Music

Nashville's Frances Cone Gets Serious About "Failure" (premiere)

Jedd Beaudoin
Photo: Shervin Lainez / Courtesy of All Eyes Media

With new album, Late Riser, on the horizon, Frances Cone take a moment to embrace all those things that didn't come to pass on "Failure".

Classically trained pianist/vocalist Christina Cone began her journey as Frances Cone in 2013 with the album Come Back. ­Not long after that record made its way into the world, she met her musical and life partner Andrew Doherty in Brooklyn and the pair eventually made their way to Nashville, where Late Riser, the new Frances Cone release, out 18 January, began to take shape.
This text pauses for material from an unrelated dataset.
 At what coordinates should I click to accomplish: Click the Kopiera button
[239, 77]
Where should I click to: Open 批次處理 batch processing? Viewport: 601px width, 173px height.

With Cone doing the majority of the writing and Doherty handling production, the pair strike a balance that is often reminiscent of Fleetwood Mac at the height of its Buckingham/Nicks powers while firmly rooted in the contemporary.

One can hear that in the soulful new song, "Failure", in which a buoyant rhythm track serves as the foundation for the tale of a soul coming to terms with life's imperfections. Frances Cone delivers a performance that's emotionally resonant and impactful while maintaining more than a modicum of the ethereal. This amid guitars that traverse the distance between NYC avant-garde noise and space-y, Bowie-esque passages in a song that's never easy to categorize but always easy to love. It's all wonderfully appropriate for a song that speaks to the duality of being a dreamer in the material world.

Christina Cone adds, "I wrote 'Failure' right after we left Brooklyn and moved to Nashville. We had an empty house for a few months and the acoustics were incredible and sort of allowed me to think I could actually sing that crazy high portion at the end. Turns out I can and it's my favorite part of our live show every night. It's also just feels really nice to sing a love song to your failures. A reach beyond tolerance to acceptance and even fondness. It's a struggle and I'm here for it."

Music
Books

Love Songs: The Hidden History (Excerpt)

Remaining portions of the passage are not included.